As India’s population and economic power grows, so too does its place in the world. I watch this global power shift with fascination and a bit of unease.

The language of coloniality

This week Buckingham Palace announced that King Charles was supporting research into the royal family’s links to the transatlantic slave trade. This is along the lines of investigating any links between America and lunar exploration. It’s bleeding obvious and the stuff of history books, novels and films, and in the case of the latter -living memory for most of us. Of course, the moon landings don’t carry the shame of the colonisation and enslavement of peoples. It’s this shame that has allowed for this trick of the mind where people talk of the monarchy as both integral to the British Empire, and therefore colonialism and slavery, and yet, at the same time separate from the Empire when it comes to the well-documented atrocities and the financial gains that still exist today.

What’s going on here I think can be found in understanding the terms colonialism and coloniality. The withdrawal of European countries from their colonies represented the end of colonialism, the political and economic structures enforced by the colonisers to govern and exploit the colonised. But that wasn’t the true end of it. Sociologist Ramón Grosfoguel explained back in 2011 that ‘we have come out of a period of global colonialism to enter a period of global coloniality.’ In contrast to colonialism, coloniality refers to the hegemonic ways of thinking, doing and being that show power of one group over another even if the colonial governments are no longer in force. Coloniality has its roots in colonialism but is far more subtle and is disguised in the language of progress, modernization and development – I’m paraphrasing here from an insightful article I read recently by Pinky Makoe (2022), a sociolinguistic studying coloniality in education in South Africa.

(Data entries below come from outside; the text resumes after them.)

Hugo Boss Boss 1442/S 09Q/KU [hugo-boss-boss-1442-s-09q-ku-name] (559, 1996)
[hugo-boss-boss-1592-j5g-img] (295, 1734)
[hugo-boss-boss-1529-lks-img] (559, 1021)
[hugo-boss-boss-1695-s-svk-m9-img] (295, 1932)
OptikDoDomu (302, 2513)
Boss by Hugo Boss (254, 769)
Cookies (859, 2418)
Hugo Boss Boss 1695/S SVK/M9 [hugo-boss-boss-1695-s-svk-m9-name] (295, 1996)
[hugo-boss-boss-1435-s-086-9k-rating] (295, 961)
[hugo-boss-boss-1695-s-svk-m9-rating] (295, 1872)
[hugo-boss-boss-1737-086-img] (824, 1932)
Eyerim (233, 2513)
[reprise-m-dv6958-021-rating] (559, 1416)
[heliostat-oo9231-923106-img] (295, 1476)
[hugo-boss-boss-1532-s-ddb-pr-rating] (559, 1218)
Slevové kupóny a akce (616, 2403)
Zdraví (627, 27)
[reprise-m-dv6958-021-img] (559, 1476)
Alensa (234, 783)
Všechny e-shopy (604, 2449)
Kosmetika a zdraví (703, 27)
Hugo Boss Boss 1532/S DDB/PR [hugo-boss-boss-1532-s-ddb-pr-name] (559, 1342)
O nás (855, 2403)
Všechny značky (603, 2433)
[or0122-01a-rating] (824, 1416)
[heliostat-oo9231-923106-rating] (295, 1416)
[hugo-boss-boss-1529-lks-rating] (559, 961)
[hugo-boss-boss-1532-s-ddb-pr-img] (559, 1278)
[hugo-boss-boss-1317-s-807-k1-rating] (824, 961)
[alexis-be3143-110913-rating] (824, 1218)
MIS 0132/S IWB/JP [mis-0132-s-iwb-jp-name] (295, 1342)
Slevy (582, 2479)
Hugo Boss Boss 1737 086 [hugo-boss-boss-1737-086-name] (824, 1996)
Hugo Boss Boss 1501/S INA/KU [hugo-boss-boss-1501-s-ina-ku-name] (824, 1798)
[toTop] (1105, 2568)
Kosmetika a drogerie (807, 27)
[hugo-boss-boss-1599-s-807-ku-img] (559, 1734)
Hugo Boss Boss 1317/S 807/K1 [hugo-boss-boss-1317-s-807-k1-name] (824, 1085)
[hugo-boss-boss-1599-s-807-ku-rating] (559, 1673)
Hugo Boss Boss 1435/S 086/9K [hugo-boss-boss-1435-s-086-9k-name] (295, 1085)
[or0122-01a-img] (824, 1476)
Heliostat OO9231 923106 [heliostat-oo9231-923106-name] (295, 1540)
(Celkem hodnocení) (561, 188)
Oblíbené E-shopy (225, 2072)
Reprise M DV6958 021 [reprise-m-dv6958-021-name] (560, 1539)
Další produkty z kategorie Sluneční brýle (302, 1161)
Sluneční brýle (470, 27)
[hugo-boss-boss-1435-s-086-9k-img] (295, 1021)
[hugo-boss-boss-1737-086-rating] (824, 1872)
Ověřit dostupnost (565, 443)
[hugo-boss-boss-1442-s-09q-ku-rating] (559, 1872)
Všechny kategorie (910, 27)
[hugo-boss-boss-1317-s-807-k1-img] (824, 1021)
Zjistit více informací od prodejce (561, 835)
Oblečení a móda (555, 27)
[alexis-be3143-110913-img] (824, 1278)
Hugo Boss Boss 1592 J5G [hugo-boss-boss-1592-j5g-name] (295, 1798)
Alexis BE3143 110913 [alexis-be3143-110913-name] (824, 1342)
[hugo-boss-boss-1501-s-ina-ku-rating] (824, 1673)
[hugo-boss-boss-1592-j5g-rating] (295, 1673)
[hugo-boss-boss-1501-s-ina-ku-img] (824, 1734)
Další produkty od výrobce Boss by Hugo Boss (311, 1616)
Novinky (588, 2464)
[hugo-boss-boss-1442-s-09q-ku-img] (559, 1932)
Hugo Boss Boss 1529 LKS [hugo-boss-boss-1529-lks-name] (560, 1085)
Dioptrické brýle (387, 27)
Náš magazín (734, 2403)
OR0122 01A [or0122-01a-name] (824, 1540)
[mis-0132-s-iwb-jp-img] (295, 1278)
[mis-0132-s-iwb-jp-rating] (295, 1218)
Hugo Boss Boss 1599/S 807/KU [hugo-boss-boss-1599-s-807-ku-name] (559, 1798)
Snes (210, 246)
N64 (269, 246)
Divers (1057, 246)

Here’s an example of coloniality at work. A recent article in Nature pointed out how biological species have been traditionally named after persons, real and fictional. ‘Eponyms typically reflect benefactors, dignitaries, officials, the author’s family members and colleagues, or well-known cultural figure’ at the time of their so-called ‘discovery’ by westerners. This point is illustrated in the names given to animal and plant species in the continent of Africa, a strong majority were named after British men, followed by German men, followed by French men, followed by Belgium men – you get the idea. The fact that these names stayed in place for so long points to the coloniality that remained long after the colonisers were gone. The article was about the drive to replace these names, these relics of colonialism, by adopting the names used by local people where these species can be found.

At least we are talking about coloniality – in concept, where we are not using the word. This idea has finally come out of the shadows of academia and is making its way into the popular press. I guess I shouldn’t be too hard of King Charles. His ‘bold’ announcement is a step in the right direction and in its naivety is only trying to fit into popular thinking.